If the cars are clear coated just use soap and water. Trying to remove the clear coat could be a major undertaking requiring stripping the shells. I would be surprised if anyone knows what they used for a coating. If its a lacquer it could be stripped with many solvents. If its a urethane then it will be much harder to remove. Wire wheels and abrasives will just put scratches in the finish and metal making them even harder to polish.

Pete

Hey BobbyD,  these are not the shiny Empire State cars but an old set of Amtraks that someone sanded (scraped?) the Amtrak paint off of. Consequently, they are dull and have some slight scratches in between the windows where the paint was. A photo of the Observation is in my lead photo.

Thanks fellas, I'll start with the Dawn and water to see if that makes any improvement. Would like to polish them to give them a shiny appearance if possible.

- SET TASK -
Resume the forum thread on cleaning and polishing the old Amtrak model cars, starting right after its final sentence.

[Dataset records]

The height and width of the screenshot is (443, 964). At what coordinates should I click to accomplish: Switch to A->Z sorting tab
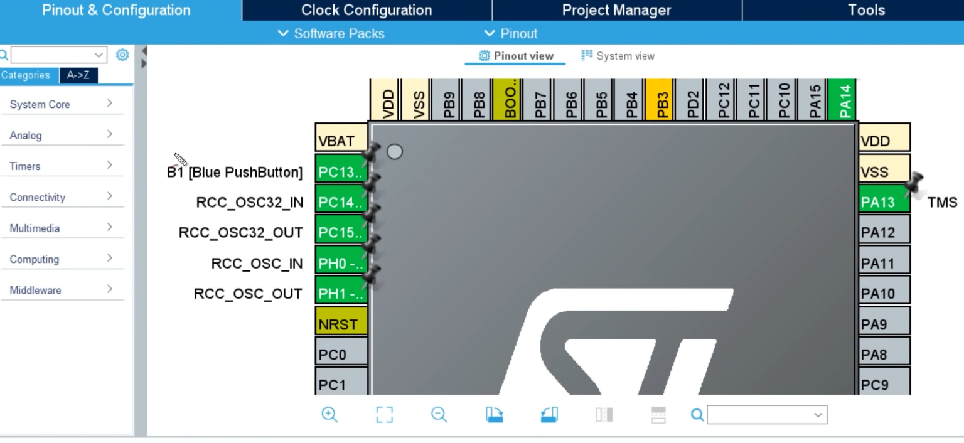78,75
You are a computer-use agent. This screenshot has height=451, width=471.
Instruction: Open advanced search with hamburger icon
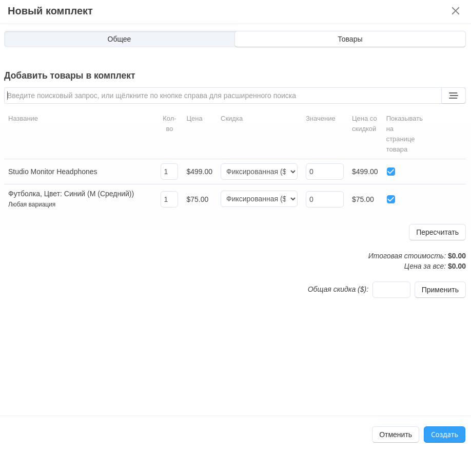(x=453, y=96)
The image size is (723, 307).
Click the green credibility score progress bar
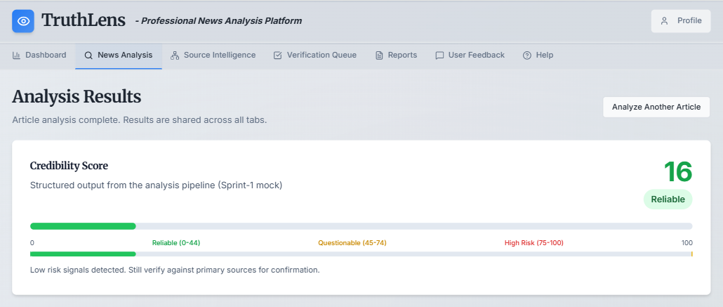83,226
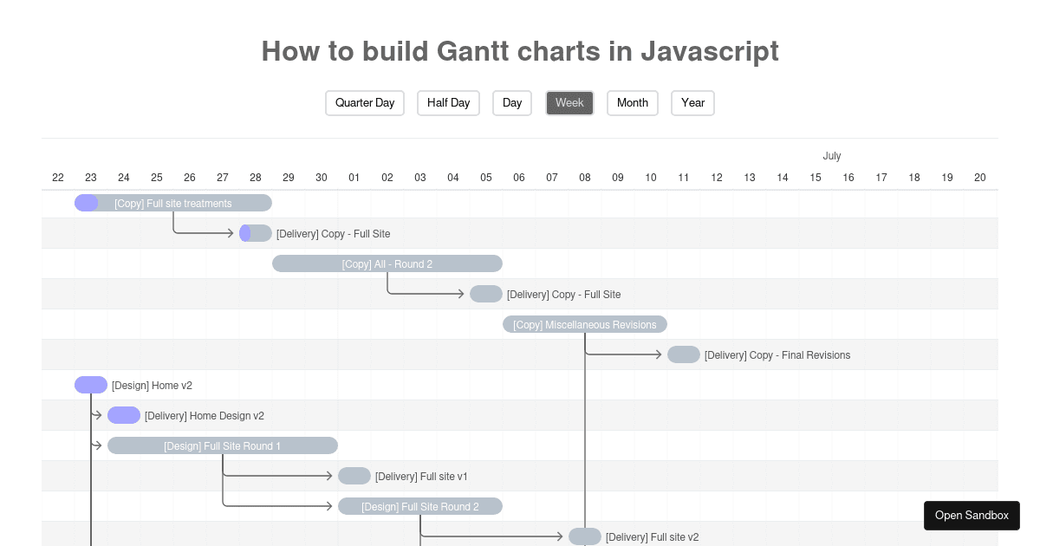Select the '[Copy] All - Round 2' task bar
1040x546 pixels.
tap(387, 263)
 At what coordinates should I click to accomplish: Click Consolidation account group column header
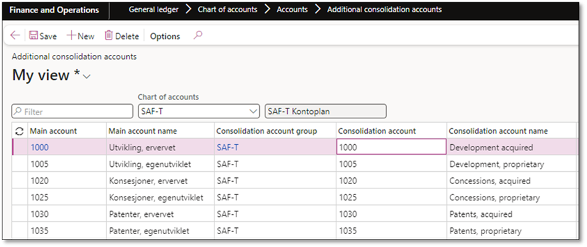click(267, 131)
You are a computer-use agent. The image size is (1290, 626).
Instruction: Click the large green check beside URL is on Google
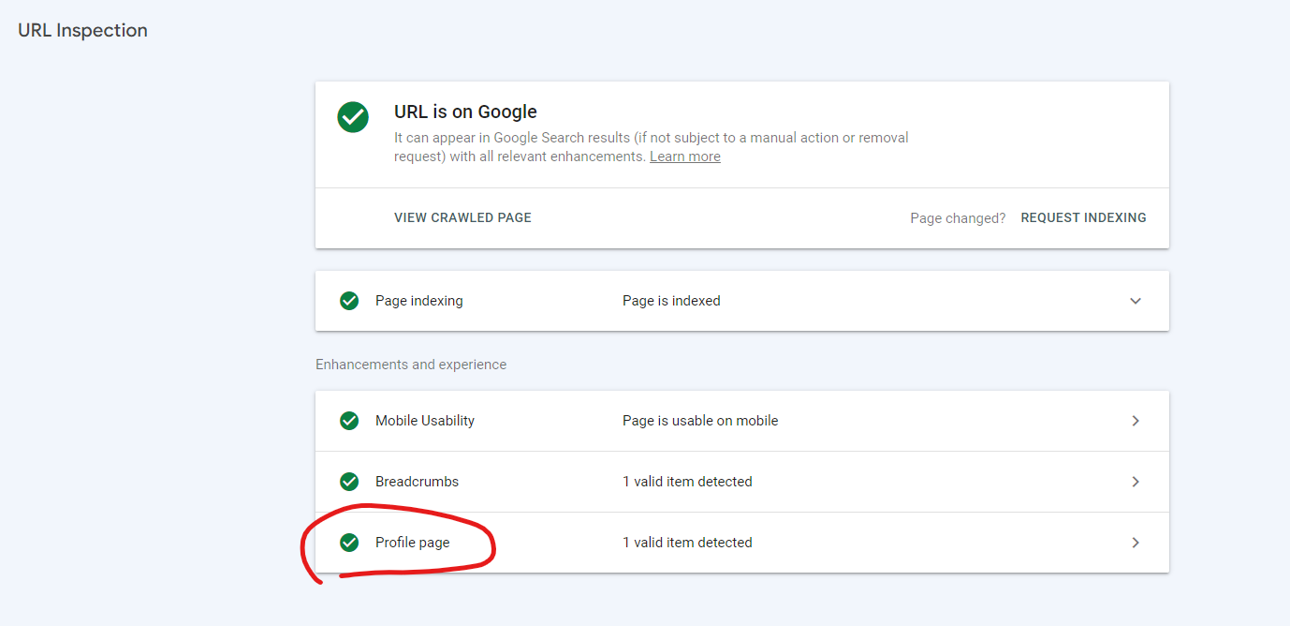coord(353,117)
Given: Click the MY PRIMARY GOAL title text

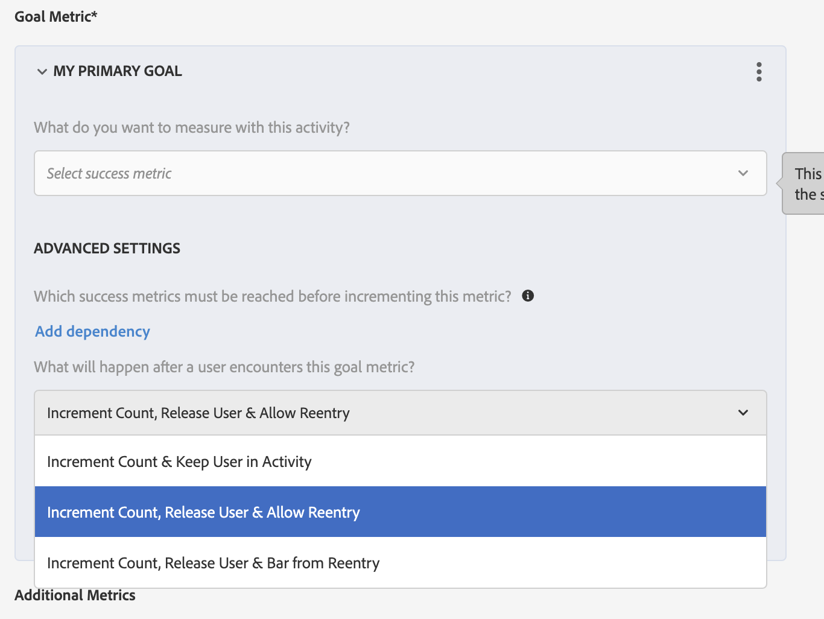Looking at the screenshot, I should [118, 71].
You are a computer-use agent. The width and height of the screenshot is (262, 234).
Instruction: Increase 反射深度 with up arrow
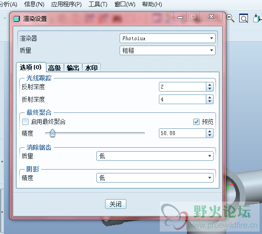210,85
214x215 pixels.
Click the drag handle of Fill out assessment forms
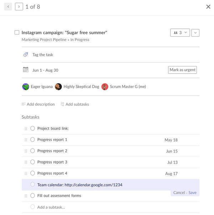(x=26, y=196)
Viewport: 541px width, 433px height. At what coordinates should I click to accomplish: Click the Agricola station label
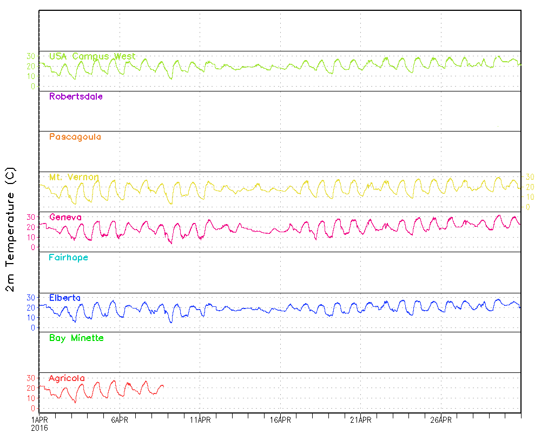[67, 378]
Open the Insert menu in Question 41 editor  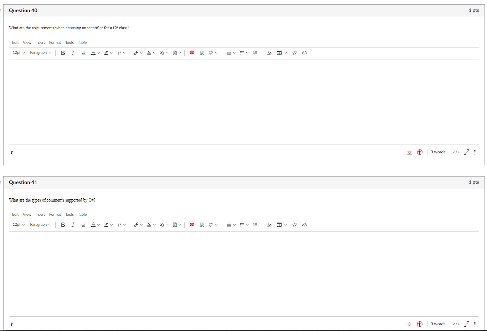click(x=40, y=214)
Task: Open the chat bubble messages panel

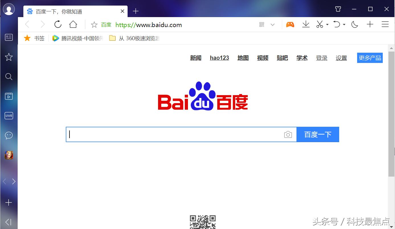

- ANSWER FOR THE TASK -
I have used these small polishing wheels with a Dremel to polish up a set of aluminum valve covers with success. The kit comes in a variety of grits.  They appear to be made of a plastic material, like a scotch-brite pad, and I consider them to be somewhere between cloth and a wire wheel in terms of abrasiveness.

Make no mistake though, they can be very abrasive, so I would start with the finest grit and keep the Dremel on low speed and start with an inconspicuous area first to see how it goes. You can also try them in conjunction with a low abrasive, liquid polishing compound. If successful, I would finish with an aluminum mag wheel polish like someone suggested.

https://www.amazon.com/Rocaris...JD0AFMSKFCNQ0P2F59DH

There are several bottled metal cleaning/polishing gels or creams that are explicitly described as non-abrasive and for steel, aluminum, chrome and other reflective metal finishes. I haven't done any sort of scientific comparison but some have a slight acid content that will remove corrosion. I have used these on anodized aluminum and some stainless steel and they clean up the surface to the extent of remedying both accumulated grime and minor scratching. The most recent one I used on stainless steel is called "Noxon 7"  (and smells as bad as the name sounds).  Of course this is not for clear coated surfaces, as the label plainly states.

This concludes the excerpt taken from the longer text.